Introduzione da Storia di un Impiegato, Fabrizio De Andrè
Introduzione, testo
Lottavano così come si gioca
i cuccioli del maggio era normale
loro avevano il tempo anche per la galera
ad aspettarli fuori rimaneva
la stessa rabbia la stessa primavera.
Introduzione, note e significato

De Andrè racconta la sua partecipazione alla rivoluzione studentesca del '68:

"Il '68 io l'ho vissuto a contatto con i gruppi di estrema sinistra, partecipando al tentativo di rinnovamento. Mai avrei fatto la lotta armata, ma condividevo quasi tutti quelli che oggi vengono definiti gli eccessi sessantottini, anche perchè li avevo promossi attraverso le mie canzoni."

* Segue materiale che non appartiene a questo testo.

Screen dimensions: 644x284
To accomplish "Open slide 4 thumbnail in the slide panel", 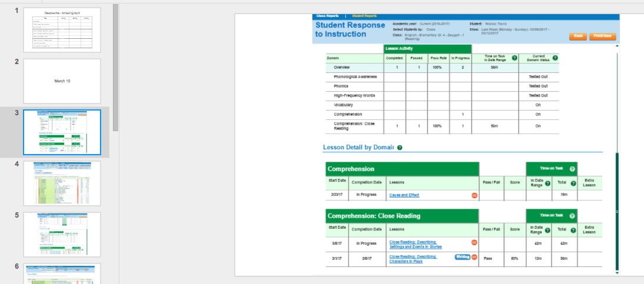I will pyautogui.click(x=62, y=183).
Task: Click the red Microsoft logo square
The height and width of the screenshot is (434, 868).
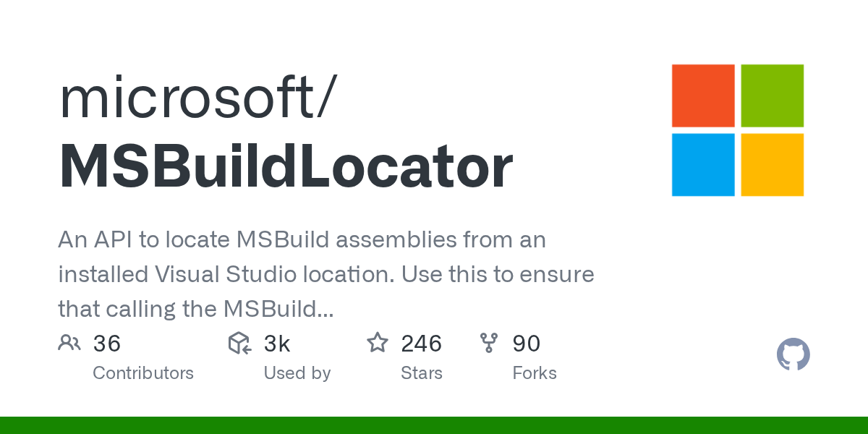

"Volevamo diminuire la distanza tra il potere e la società. Abbiamo ottenuto diverse vittorie: basti pensare solo alla liberazione sessuale, frutto del '68, o alla libertà di informazione, che allora non esisteva realmente."

"Il '68 è stata una rivoluzione spontanea, e il fatto che non sia riuscita forse è un bene, se è vero che il grosso problema di ogni rivoluzione è che, una volta preso il potere, i rivoluzionari cessano di essere tali per diventare amministratori."